# WHAT IS NEEDED
Once you find the line with "ebook The history" in the entries below, print it and each line after it up to and including the line with "2013-03（3） (60, 1941)", exactly, without pictures.

**** DATA FOR THE TASK

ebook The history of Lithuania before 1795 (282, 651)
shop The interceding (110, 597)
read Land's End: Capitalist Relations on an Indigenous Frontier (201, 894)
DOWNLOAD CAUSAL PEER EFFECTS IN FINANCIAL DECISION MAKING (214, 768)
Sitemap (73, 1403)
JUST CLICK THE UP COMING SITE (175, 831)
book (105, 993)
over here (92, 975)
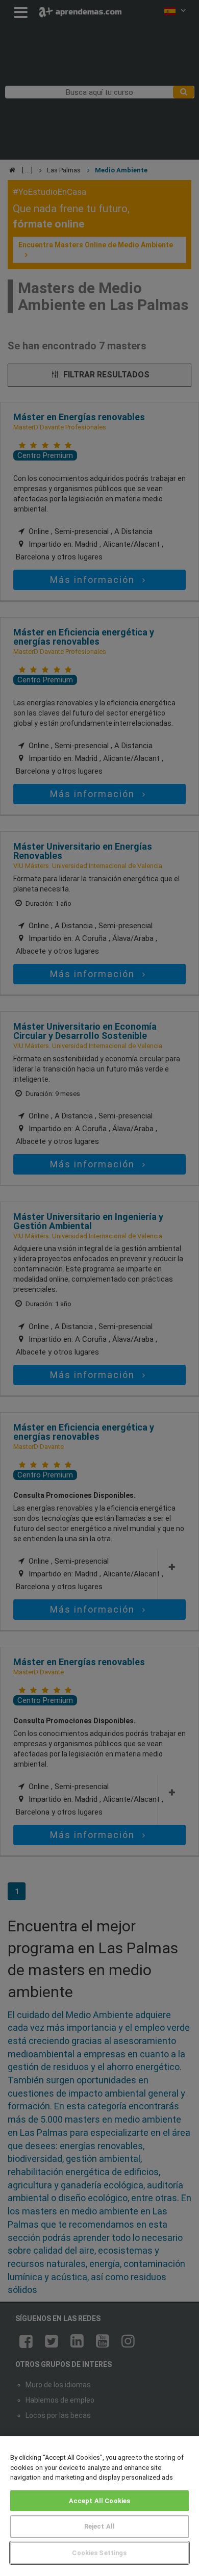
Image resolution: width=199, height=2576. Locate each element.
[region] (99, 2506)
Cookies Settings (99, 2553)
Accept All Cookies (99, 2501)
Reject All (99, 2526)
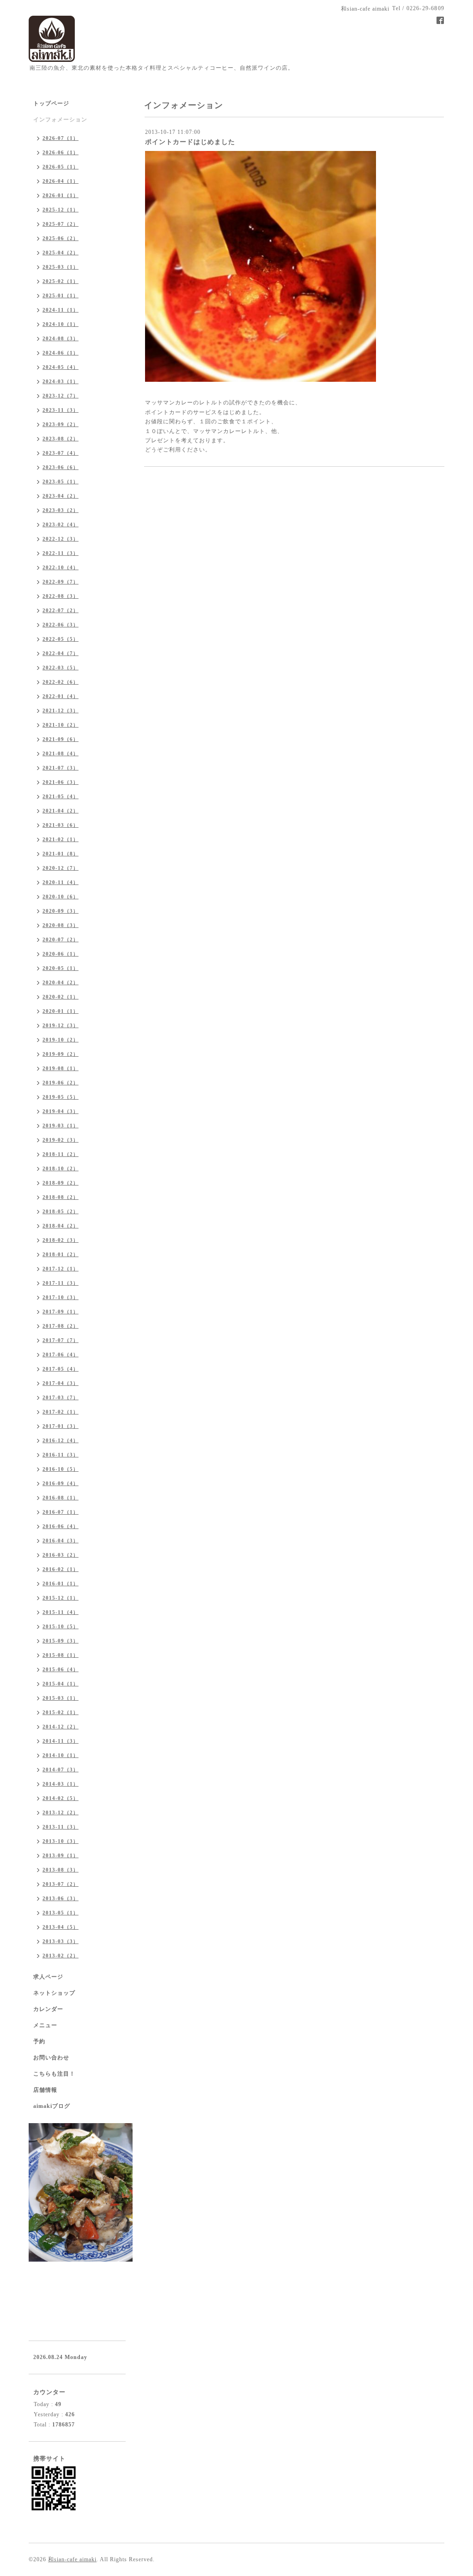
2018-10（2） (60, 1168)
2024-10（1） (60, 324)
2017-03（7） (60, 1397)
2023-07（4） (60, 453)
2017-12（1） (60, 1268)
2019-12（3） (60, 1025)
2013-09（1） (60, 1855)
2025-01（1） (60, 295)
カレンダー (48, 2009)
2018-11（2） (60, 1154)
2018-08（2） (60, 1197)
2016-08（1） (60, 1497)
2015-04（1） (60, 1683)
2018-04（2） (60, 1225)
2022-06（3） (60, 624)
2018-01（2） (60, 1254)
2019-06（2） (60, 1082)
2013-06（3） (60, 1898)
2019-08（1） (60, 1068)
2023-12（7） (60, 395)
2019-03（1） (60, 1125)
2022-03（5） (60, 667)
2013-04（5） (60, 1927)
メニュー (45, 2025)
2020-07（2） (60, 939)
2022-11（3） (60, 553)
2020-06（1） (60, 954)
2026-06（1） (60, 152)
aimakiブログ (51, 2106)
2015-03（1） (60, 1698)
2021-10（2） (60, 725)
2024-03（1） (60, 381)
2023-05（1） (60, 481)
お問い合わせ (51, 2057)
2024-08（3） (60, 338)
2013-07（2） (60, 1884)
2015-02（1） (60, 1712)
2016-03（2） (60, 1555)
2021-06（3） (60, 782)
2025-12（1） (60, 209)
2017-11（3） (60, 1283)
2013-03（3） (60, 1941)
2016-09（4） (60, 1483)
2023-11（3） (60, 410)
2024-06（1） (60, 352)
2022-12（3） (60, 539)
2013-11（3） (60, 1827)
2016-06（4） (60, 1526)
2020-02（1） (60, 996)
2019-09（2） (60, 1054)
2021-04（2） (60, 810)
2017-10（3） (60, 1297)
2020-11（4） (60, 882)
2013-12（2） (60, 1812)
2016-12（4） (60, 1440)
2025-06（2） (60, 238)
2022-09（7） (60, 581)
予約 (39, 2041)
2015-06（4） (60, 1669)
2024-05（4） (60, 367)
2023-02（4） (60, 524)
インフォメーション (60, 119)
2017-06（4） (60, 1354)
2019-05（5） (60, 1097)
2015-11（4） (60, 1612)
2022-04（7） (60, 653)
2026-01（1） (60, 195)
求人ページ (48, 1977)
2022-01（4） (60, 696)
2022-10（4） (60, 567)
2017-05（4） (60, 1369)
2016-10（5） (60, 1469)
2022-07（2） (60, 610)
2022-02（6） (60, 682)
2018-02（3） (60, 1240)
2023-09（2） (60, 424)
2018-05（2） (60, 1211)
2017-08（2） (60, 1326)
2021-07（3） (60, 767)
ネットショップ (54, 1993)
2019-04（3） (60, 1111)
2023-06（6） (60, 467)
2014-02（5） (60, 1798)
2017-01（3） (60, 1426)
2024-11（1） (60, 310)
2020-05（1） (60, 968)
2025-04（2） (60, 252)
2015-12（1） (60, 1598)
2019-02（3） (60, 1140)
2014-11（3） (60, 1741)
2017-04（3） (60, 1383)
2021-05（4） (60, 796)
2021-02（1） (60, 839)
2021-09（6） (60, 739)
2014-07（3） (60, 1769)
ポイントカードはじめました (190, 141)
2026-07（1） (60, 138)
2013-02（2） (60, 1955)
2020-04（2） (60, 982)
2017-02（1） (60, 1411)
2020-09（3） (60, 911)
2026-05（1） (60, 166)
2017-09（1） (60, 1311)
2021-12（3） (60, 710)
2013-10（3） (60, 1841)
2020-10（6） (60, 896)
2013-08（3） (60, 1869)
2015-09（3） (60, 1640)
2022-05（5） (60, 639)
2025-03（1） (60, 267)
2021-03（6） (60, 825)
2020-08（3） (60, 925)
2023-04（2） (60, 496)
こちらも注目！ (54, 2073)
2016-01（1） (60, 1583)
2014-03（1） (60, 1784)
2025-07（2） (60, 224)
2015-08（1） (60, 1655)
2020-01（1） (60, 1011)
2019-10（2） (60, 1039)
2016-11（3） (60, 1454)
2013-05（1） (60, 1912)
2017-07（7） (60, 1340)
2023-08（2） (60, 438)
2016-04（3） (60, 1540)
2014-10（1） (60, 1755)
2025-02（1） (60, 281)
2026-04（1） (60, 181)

********
**** DATA FOR THE TASK

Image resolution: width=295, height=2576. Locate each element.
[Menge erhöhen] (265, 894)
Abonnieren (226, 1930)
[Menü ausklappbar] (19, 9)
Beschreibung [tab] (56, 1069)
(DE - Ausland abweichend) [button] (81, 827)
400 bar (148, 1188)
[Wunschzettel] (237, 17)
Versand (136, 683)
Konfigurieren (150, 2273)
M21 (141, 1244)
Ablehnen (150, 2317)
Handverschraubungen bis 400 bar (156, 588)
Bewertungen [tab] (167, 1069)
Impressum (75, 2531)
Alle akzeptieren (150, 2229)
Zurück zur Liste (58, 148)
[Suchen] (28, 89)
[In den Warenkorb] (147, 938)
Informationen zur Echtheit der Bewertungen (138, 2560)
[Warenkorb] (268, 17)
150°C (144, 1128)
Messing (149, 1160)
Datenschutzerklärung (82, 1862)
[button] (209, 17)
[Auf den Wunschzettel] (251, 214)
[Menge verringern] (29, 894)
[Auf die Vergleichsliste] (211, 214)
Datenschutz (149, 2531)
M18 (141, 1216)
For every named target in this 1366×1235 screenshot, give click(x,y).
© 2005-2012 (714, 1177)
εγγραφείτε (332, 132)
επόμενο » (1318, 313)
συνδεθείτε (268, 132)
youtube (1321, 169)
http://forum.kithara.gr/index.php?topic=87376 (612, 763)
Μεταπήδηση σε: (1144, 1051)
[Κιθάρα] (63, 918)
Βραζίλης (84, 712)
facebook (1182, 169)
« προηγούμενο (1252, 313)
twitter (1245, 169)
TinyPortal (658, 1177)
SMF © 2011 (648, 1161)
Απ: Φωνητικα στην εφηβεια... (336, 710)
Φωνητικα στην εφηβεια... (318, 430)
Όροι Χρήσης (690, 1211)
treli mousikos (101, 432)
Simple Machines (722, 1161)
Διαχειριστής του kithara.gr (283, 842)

********
**** DATA FOR THE TASK

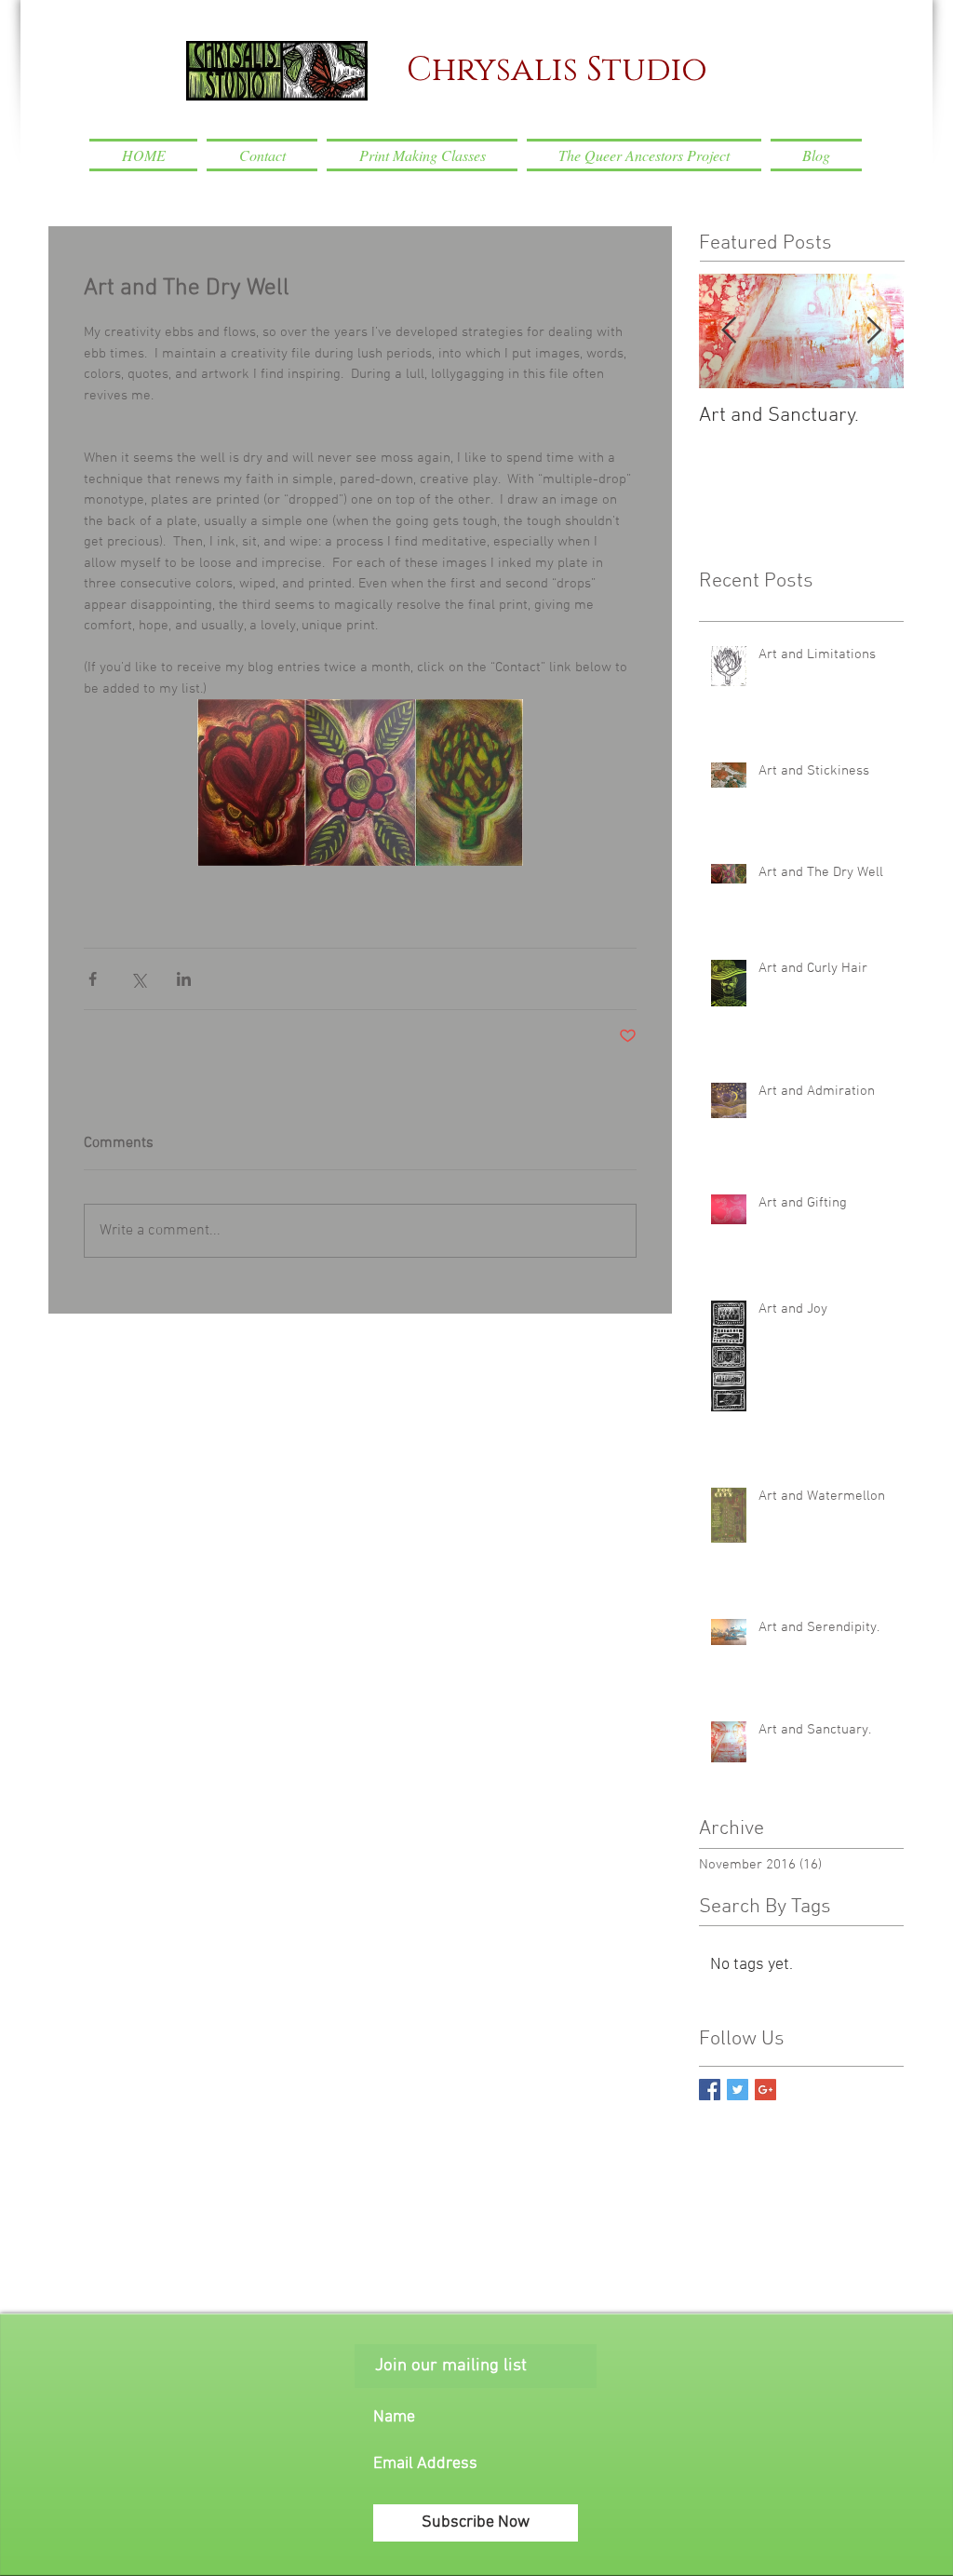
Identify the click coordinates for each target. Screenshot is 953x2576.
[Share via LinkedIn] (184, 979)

********

# RESPONSE BOX
ebook The history of Lithuania before 1795 (282, 651)
shop The interceding (110, 597)
read Land's End: Capitalist Relations on an Indigenous Frontier (201, 894)
DOWNLOAD CAUSAL PEER EFFECTS IN FINANCIAL DECISION MAKING (214, 768)
Sitemap (73, 1403)
JUST CLICK THE UP COMING SITE (175, 831)
book (105, 993)
over here (92, 975)
Image resolution: width=199, height=2576. Locate each element.
[region] (99, 2506)
Cookies Settings (99, 2553)
Accept All Cookies (99, 2501)
Reject All (99, 2526)
2018-10（2） (60, 1168)
2024-10（1） (60, 324)
2017-03（7） (60, 1397)
2023-07（4） (60, 453)
2017-12（1） (60, 1268)
2019-12（3） (60, 1025)
2013-09（1） (60, 1855)
2025-01（1） (60, 295)
カレンダー (48, 2009)
2018-11（2） (60, 1154)
2018-08（2） (60, 1197)
2016-08（1） (60, 1497)
2015-04（1） (60, 1683)
2018-04（2） (60, 1225)
2022-06（3） (60, 624)
2018-01（2） (60, 1254)
2019-06（2） (60, 1082)
2013-06（3） (60, 1898)
2019-08（1） (60, 1068)
2023-12（7） (60, 395)
2019-03（1） (60, 1125)
2022-03（5） (60, 667)
2013-04（5） (60, 1927)
メニュー (45, 2025)
2020-07（2） (60, 939)
2022-11（3） (60, 553)
2020-06（1） (60, 954)
2026-06（1） (60, 152)
aimakiブログ (51, 2106)
2015-03（1） (60, 1698)
2021-10（2） (60, 725)
2024-03（1） (60, 381)
2023-05（1） (60, 481)
お問い合わせ (51, 2057)
2024-08（3） (60, 338)
2013-07（2） (60, 1884)
2015-02（1） (60, 1712)
2016-03（2） (60, 1555)
2021-06（3） (60, 782)
2025-12（1） (60, 209)
2017-11（3） (60, 1283)
2013-03（3） (60, 1941)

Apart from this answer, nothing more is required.